Os resultados da caravana no que respeita à discussão das políticas públicas
de habitação destacam dois temas
principais. Primeiro, “é evidente que as políticas de habitação foram
historicamente, e continuam a ser, gravemente
insuficientes, qualitativa e quantitativamente, para garantir o direito à
habitação”. Segundo, “as várias políticas que
se foram seguindo nunca foram estruturadas através de processos inclusivos
com a participação das populações abrangidas.
Até as políticas que tiveram como objectivo melhorar a situação das
populações em condições habitacionais mais precárias
[como o Programa Especial de Realojamento] foram sistematicamente
estruturadas com metodologias tecnocráticas”.

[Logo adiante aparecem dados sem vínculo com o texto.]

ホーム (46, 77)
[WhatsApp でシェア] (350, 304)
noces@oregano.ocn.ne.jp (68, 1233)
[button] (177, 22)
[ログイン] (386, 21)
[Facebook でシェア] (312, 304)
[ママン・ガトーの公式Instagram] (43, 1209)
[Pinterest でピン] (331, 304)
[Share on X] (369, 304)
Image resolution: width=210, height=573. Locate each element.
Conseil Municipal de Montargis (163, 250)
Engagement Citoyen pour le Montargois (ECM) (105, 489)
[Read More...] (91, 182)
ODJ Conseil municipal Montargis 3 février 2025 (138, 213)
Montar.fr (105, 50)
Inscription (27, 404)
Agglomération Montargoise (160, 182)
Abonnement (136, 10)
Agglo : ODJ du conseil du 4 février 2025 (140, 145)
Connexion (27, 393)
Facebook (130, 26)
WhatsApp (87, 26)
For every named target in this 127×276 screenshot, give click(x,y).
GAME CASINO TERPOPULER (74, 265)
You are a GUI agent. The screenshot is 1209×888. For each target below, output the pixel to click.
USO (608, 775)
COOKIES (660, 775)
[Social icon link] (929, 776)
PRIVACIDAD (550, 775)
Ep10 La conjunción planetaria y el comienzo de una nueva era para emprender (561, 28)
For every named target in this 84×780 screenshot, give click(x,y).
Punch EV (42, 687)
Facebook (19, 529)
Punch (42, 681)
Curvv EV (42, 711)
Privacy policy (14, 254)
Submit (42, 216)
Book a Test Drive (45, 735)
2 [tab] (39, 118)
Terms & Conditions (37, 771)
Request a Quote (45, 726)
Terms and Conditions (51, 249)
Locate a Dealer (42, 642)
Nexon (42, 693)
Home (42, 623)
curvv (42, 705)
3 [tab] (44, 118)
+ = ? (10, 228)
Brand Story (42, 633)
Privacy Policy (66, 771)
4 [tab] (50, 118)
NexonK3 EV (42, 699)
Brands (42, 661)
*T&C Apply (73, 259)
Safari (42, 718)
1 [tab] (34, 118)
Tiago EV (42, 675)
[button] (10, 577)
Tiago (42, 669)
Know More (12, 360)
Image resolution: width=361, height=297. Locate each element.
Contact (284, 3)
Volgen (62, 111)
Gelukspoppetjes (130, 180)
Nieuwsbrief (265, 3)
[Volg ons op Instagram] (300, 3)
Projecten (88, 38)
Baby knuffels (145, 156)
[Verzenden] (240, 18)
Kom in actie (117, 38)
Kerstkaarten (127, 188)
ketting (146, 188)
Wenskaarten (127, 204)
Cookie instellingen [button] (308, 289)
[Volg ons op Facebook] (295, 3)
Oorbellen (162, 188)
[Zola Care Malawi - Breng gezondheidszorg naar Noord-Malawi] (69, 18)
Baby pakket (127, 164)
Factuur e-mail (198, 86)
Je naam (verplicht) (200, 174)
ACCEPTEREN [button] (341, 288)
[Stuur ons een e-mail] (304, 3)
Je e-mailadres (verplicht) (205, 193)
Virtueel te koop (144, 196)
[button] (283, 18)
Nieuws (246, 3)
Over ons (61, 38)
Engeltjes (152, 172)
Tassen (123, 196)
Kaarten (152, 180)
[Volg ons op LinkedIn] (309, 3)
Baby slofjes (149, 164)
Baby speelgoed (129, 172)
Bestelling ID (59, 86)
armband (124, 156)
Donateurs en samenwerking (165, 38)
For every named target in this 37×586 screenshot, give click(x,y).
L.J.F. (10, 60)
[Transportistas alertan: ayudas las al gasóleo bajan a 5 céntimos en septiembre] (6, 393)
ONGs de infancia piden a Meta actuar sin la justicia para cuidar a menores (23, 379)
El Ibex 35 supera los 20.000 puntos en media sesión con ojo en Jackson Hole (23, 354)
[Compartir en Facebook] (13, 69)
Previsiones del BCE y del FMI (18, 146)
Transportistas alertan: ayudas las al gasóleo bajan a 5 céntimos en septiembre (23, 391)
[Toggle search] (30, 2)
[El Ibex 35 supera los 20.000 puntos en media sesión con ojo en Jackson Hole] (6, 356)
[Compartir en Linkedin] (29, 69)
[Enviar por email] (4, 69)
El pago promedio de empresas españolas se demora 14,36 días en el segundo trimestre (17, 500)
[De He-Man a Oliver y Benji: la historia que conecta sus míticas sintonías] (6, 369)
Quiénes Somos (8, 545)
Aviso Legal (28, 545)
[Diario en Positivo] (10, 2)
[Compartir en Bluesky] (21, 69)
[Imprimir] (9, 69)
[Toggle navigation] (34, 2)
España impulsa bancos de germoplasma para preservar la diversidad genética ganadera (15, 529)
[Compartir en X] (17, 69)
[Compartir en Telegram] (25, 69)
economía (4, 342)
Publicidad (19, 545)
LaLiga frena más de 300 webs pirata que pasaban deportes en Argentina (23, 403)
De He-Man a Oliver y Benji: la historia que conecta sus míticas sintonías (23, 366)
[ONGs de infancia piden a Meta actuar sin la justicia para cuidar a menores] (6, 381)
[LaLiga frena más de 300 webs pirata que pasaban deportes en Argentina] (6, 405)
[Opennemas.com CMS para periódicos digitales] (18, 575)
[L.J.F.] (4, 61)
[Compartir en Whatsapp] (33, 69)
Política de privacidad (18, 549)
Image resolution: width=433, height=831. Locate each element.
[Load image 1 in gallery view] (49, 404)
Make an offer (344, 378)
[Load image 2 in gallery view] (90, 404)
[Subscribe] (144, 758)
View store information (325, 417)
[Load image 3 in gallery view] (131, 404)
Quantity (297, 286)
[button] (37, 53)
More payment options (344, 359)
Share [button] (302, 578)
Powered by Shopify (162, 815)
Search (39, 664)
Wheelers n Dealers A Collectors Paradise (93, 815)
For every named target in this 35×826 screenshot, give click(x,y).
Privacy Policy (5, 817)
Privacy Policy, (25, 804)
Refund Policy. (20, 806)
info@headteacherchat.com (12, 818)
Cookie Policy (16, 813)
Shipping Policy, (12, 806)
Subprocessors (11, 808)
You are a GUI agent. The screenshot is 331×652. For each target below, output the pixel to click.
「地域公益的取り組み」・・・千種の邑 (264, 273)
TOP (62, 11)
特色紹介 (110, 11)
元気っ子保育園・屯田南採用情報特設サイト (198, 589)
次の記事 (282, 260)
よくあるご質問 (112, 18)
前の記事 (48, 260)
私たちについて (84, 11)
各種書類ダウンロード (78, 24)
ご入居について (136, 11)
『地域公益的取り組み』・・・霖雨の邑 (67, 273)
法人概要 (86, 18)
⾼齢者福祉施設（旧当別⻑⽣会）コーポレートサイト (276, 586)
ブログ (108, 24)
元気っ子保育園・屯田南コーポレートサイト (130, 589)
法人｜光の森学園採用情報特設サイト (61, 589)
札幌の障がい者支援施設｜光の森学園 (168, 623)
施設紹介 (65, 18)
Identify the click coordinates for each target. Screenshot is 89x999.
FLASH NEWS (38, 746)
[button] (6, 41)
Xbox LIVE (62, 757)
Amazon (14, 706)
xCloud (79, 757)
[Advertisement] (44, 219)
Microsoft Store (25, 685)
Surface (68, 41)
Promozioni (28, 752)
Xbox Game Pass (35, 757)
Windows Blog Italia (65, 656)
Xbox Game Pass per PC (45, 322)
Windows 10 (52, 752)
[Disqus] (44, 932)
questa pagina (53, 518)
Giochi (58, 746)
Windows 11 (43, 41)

A mensagem principal que a caravana lançou aos decisores políticos, e à sociedade em
geral, “é que não é possível
promover políticas de habitação sem ter em conta os desejos, aspirações,
competências e saberes de todas as populações e
todos os grupos sociais”.
O problema é como dar a palavra a todos estes anseios. Há situações de despejos,
casos de carência habitacional,
exemplos de indignidade que chegam às televisões e às páginas de jornais, muito por
força da acção destes movimentos.
Haverá, todavia, um muito maior número de casos e situações de que ninguém fala e de
que poucos terão conhecimento.
Metodologias tecnocráticas à parte, o levantamento das necessidades habitacionais
feito pelo IHRU ajuda a ter uma
dimensão do problema. Percebeu-se, com este levantamento, que 74% do total das mais
de 26 mil famílias a precisarem de
ser realojadas se localizava nas áreas metropolitanas: na de Lisboa era necessário
realojar 13.828 agregados; na do
Porto 5222.
Mas este levantamento não dizia tudo. Aliás, não dizia nada sobre todas as outras
carências e necessidades habitacionais
que os municípios foram convocados a identificar nas respectivas Estratégias Locais
de Habitação, documento prospectivo
necessário para se poderem candidatar a financiamento público. Aos três critérios
cumulativos considerados no
levantamento do IHRU (serem construções de grande precariedade habitacional, que
precisassem de ser demolidas e que
fossem residência permanente dos agregados) somaram-se outros dois: as questões de
sobrelotação e também as situações de
inadequação habitacional e carência financeira. Apenas 11% dos municípios já
submeteram as respectivas Estratégias
Locais de Habitação, mas só estes cobrem já 98% das necessidades habitacionais
identificadas pelo IHRU em 2018,
revelando uma realidade para lá dos números.